La magia de un rincón

Sabina no estaba para muchos raptos, aunque no se puede decir que su época en Pedregalejo fuera contigua a la desdicha. El artista lo recuerda a menudo con su sonrisa de fauno, habla del ambiente de una Málaga que se despertaba de la tiranía del luto, de las fiestas, de un rincón, el Zambra, que se convirtió en referencia para la juventud más desinhibida y suntuosamente moderna de la provincia.

Éxitos e incomprensiones

Sus primeros éxitos fueron ante una audiencia más restringida que exclusiva. Los veteranos del local recuerdan que sus recitales toparon en más de una ocasión con la protesta del público, que a veces le recriminaba su obstinación casi diaria con algunas melodías. Probablemente las mismas, quien lo diría, que años más tarde entusiasmarían a sus hijos en el circuito crónico y siempre perseverante de las radiofórmulas y las fiestas patronales.

El hallazgo del bombín

Si el artista evoca con cariño su periplo en el Zambra no es por el aliento masivo de la población nativa. Tampoco por las risas y el pescaíto. En las paredes del local, clausuradas en los ochenta, tuvieron lugar algunos hitos de su biografía. El bombín a lo Pessoa, símbolo conocido desde Asunción hasta Bolivia, se acomodó en su cabeza por primera vez en esta provincia.
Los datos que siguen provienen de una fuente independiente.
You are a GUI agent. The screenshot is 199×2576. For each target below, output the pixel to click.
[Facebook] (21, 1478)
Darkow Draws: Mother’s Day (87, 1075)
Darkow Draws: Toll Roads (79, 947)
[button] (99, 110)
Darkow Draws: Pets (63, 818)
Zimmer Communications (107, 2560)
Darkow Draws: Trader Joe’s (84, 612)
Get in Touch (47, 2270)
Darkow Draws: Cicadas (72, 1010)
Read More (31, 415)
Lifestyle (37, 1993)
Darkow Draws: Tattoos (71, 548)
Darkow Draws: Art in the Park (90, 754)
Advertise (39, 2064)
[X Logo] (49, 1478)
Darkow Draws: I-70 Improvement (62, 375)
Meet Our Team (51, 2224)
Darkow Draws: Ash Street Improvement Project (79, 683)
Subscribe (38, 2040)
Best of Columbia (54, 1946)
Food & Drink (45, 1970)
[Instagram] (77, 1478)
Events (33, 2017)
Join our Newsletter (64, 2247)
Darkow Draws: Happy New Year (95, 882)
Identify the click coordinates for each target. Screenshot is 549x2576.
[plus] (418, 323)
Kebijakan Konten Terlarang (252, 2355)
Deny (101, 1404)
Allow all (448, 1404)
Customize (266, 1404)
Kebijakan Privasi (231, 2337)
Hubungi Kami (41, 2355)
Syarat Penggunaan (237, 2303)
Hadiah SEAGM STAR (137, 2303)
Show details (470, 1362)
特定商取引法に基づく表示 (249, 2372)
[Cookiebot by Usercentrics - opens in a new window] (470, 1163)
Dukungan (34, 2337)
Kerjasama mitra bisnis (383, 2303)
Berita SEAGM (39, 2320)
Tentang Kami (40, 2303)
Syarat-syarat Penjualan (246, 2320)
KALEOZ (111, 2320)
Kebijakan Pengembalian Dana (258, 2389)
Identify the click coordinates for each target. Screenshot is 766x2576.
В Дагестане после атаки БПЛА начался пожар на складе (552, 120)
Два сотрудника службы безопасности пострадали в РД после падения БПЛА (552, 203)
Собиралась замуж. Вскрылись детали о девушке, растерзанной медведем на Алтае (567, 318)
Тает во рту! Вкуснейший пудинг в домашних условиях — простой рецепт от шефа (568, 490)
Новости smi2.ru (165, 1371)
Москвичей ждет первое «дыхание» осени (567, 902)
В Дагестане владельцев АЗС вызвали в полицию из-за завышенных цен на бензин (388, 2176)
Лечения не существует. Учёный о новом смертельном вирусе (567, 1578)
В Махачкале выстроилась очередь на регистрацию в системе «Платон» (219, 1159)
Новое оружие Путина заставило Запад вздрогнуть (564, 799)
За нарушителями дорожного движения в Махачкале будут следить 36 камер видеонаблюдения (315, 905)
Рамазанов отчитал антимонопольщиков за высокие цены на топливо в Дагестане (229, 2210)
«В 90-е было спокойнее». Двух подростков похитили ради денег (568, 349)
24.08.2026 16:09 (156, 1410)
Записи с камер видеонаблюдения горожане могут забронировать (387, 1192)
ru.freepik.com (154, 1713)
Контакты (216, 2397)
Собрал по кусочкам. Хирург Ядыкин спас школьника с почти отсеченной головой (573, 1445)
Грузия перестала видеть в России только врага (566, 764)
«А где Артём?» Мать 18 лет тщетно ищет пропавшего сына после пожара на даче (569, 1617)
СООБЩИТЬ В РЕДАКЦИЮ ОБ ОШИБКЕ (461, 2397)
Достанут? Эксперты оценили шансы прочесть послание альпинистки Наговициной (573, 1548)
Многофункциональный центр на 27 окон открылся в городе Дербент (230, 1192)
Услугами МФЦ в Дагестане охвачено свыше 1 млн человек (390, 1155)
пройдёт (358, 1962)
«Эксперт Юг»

Fue mucho antes de las canas y de los duetos, un tanto ofensivos, con estrellas del pop de dudosa competencia como Viceversa. En los setenta, en Málaga, quizá procedente de algún mercadillo, del vestuario de un gentleman generoso o de un bohemio aficionado a las extravagancias de guardarropía de Picadilly.

La colaboración de Antonio Sánchez

Los sarcasmos, a veces tabernarios y reiterativos, del cantautor le resultaron simpáticos a muchos artistas de la Costa del Sol, que no dudaron en incluir al jiennense en su círculo de amigos. Algunos músicos fueron más allá y le ayudaron a corregir sus flaquezas, especialmente en lo que respecta a la melodía, que nunca ha estado entre sus virtudes compositivas. Antonio Sánchez, conocido por su paso por Académica Palanca, le puso música a una de sus letras más conocidas, Pongamos que hablo de Madrid.

El himno de Madrid, en Pedregalejo

El himno por antonomasia de la capital de España no sólo fue alumbrado por un ubetense y un malagueño, sino que sonó sobre la arena de Pedregalejo antes que en La Latina o Chamberí. La Zambra, de nuevo, fue el templo del estreno y sus primeros oyentes, los mismos modernos que en la actualidad han perdido pelo y pagan religiosamente a sus hijos las cuotas de la Universidad.

El regreso a la nostalgia

En apenas unos días, el artista regresará a Málaga. Lo hará de un modo muy distinto al de su juventud, aclamado por miles de personas, con un vestuario provisto de caprichos y toallas de algodón. Puede que a la tarde, cuando los demonios de la poesía, enrumbe en un taxi hacia Pedregalejo. No será esta vez una sucursal del Banco Hispanoamericano, pero tampoco el Zambra. El tiempo es así.